Até onde vai o comportamento humano nas redes sociais? Um vídeo gravado no México no dia 24 de março reacendeu esse debate ao mostrar um homem que afirma se identificar como cachorro interagindo com um animal real, uma situação que rapidamente saiu do controle e terminou em confronto.
As imagens, que viralizaram nos últimos dias, mostram uma aproximação incomum que evolui para tensão, exigindo intervenção para evitar algo mais grave.
O episódio também trouxe à tona o fenômeno conhecido como “therian”, no qual pessoas afirmam ter uma identificação psicológica ou espiritual com animais. Esse comportamento, que ganhou força nas redes sociais recentemente, costuma ser simbólico, sem envolvimento físico real, o que torna situações como essa ainda mais controversas
Nos últimos meses, o tema tem se tornado cada vez mais viral, impulsionado por conteúdos curiosos e polêmicos, reacendendo discussões sobre limites, exposição e os impactos desse tipo de comportamento fora do ambiente digital.

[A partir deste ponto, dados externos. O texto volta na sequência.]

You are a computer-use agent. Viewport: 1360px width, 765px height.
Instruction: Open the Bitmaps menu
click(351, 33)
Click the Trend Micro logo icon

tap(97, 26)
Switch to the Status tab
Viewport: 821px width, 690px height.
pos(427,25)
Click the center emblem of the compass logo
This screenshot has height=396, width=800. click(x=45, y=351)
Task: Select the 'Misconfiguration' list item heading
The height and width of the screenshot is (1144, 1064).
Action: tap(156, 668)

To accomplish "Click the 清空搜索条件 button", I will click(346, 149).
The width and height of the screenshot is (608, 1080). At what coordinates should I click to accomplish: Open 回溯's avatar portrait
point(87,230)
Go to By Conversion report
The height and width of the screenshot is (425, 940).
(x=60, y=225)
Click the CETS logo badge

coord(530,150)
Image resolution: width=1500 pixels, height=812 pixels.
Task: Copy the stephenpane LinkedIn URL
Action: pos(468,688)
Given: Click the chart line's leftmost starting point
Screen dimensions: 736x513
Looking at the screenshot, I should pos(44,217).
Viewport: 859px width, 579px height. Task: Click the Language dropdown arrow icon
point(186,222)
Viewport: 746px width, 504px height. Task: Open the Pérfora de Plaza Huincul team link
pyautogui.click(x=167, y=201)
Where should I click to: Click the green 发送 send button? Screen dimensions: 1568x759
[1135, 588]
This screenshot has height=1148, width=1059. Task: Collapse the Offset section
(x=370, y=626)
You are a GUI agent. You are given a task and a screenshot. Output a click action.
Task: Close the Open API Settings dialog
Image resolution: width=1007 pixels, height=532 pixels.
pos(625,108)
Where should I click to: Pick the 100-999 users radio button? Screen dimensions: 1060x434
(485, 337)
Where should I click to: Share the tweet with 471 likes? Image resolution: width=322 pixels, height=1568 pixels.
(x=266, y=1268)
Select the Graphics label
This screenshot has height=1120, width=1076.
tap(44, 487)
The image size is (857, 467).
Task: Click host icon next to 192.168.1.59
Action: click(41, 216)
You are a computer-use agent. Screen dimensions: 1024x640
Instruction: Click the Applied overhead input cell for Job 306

Em outros países, o fenômeno vai além das redes sociais. Há registros de grupos ligados à comunidade “therian” que se reúnem em espaços públicos para expressar esse comportamento, muitas vezes usando máscaras e imitando ações de animais, como latidos, miados e movimentos em quatro patas.
Em alguns desses encontros, que já ocorreram na Europa, participantes chegaram a se reunir em uma praça, chamando a atenção de moradores e gerando debate sobre os limites desse tipo de manifestação.
Eventos semelhantes também foram registrados em cidades como Berlim e Buenos Aires, reforçando que o fenômeno tem ganhado dimensão internacional e saído do ambiente virtual para ocupar espaços públicos.